JSE listing sets Motus up for overseas expansion
Vehicle group out to test unpredictable Australian market
● The listing of the Motus vehicle group this week will seal a historic split from Imperial Holdings and may propel the company into a more aggressive international expansion.
On the immediate radar are “selective acquisitions” in Australia, a market where many South African businesses have tried their luck and failed. The UK also holds further promise despite Britain’s imminent exit from the EU, said Motus acting CEO Ockert Janse van Rensburg.
Janse van Rensburg said the acquisition of a vehicle dealership in the UK midlands a year ago saw Motus make inroads into the passenger vehicle market in addition to its presence through sales of truck brands DAF, MAN and Mercedes-Benz. But Motus plans additional bolt-on “selective acquisitions to cover all the brands”.
“Despite what everyone says about Brexit, that market is still growing. It still has positive GDP growth.”
The International Monetary Fund (IMF) has forecast the UK’s growth to slow to 1.4% this year from 1.7% in 2017. Growth is expected to improve to 1.5% next year. The IMF expects medium-term growth of 1.6% for Britain and for this to be weighed by “anticipated higher barriers to trade following Brexit”.
In Australia, where other South African companies such as Woolworths and NuClicks battled to gain traction, Motus had previously acquired small dealerships in Sydney and in October last year bought 75% of the SWT Group for R261m. It operates 16 dealerships there.
Australia’s economy is growing, fuelled by consumer spending as household savings shrink. The economy grew by 3.4% in the second quarter of this year from 3.1% in the first quarter.
Janse van Rensburg said that in Australia “there’s a lot of consolidation currently taking place through private equity players to mop up some of these family-owned dealerships, and that’s probably an opportunity for us to do the same and get some real scope”.
Arnold Werbeloff, senior equity analyst at Vunani Securities, said consolidation in Australia’s vehicle market was an opportunity.
“Longer-term prospects for the Australian economy are attractive given its proximity to the expanding Chinese market for commodities and its trade relationships within the growing Pacific nations.”

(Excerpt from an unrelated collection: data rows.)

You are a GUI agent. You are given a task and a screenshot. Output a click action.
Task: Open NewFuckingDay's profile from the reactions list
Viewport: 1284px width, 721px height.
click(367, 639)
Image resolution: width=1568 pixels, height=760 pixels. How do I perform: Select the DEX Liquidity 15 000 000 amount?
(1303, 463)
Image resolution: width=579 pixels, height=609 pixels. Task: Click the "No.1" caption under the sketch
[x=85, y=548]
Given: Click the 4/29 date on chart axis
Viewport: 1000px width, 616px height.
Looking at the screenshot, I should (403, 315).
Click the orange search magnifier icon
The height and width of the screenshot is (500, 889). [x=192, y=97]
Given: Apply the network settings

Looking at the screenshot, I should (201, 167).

Werbeloff said SA’s Super Group had “done particularly well” with its fleet operation business while offering vehicle-related financial services in Australia.

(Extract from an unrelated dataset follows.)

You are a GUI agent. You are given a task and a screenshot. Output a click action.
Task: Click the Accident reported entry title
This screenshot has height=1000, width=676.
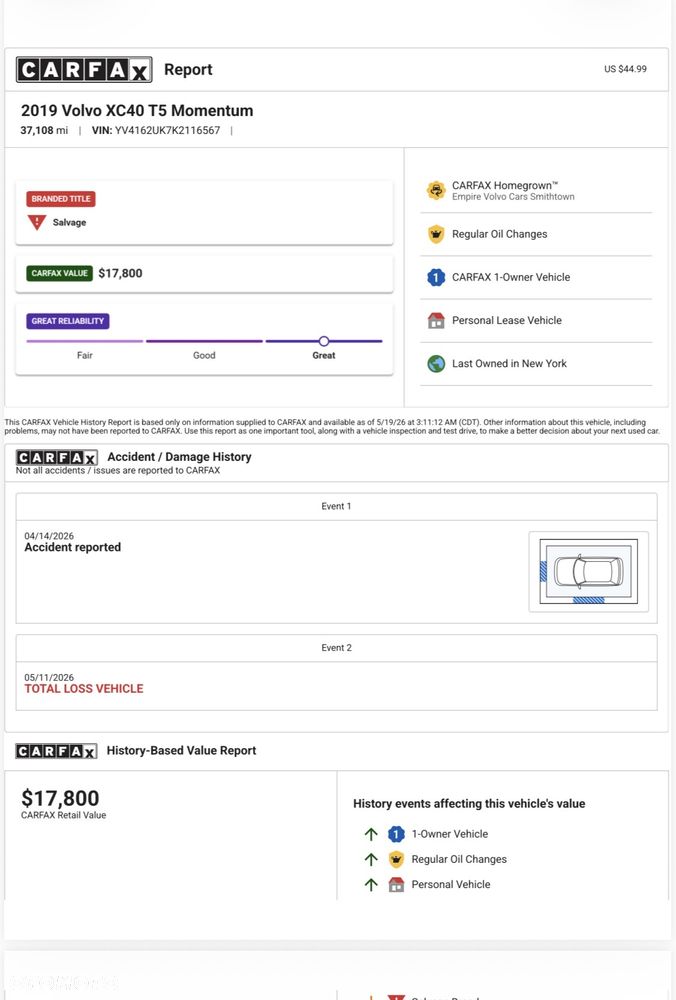[73, 547]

However, Janse van Rensburg said, it would be “impossible” to be among the top three vehicle companies in Australia in the medium term.
Further expansion in Africa is not high on the company’s radar. Whereas former parent company Imperial’s logistics businesses has expanded into the continent and abroad, Motus sells only 140 new cars a month into Zambia, Kenya, Tanzania and Malawi. The region is dominated by the dumping of “grey imports”, particularly two-year-old secondhand vehicles.
The unbundling of Motus from Imperial was part of a process started by now departed CEO Mark Lamberti.
Janse van Rensburg said there were “very little synergies” between the two businesses except for the balance sheet and debt provision. Cash flow from Motus had helped to build the logistics business over the past 15 to 20 years, he said.
“It had to come to a point where both businesses were able to completely stand alone and we finally got to that point.”
Motus will list on Thursday, initially floating 200-million shares on the stock exchange. Existing Imperial investors will have the option to retain both shares, sell or keep either share.
Janse van Rensburg said despite economic conditions there was interest from investors who wanted to invest in Motus because they “want to be in emerging markets [like SA]. In a lot of cases investors have reiterated that one of the reasons they would want to invest is because you are positioning yourself if there’s a turnaround in the South African economy.” The group’s diverse integrated operations, which include vehicle finance, retail and after-market parts sales companies, were also attractive, he said.
Werbeloff said Motus’s business in SA offered diverse cash-generative activities and strong management, and its dominant presence in new and used vehicle markets had enabled the group to weather the tough business climate.
“Assuming there is no [international credit rating] debt downgrade with Moody’s, vehicle demand is expected to benefit from a gradual recovery in the economy.”
An analyst who spoke on condition of anonymity said Imperial constituted “a number of significant indices on the JSE and the split-out of Motus will reduce the market cap of Imperial Logistics. Both those stocks will start being excluded from some of the indices that Imperial is part of and that rebalancing could have a short-term impact.”
He said there are still questions over the potential value add from Motus’s international expansion for local shareholders because the acquisitions are fairly small operations.
“I’m sure they’ll start diversifying currency, which is a big reason why everybody does that.” Whether they could deliver the benefits of international expansion, “I think that will remain an open-ended question”.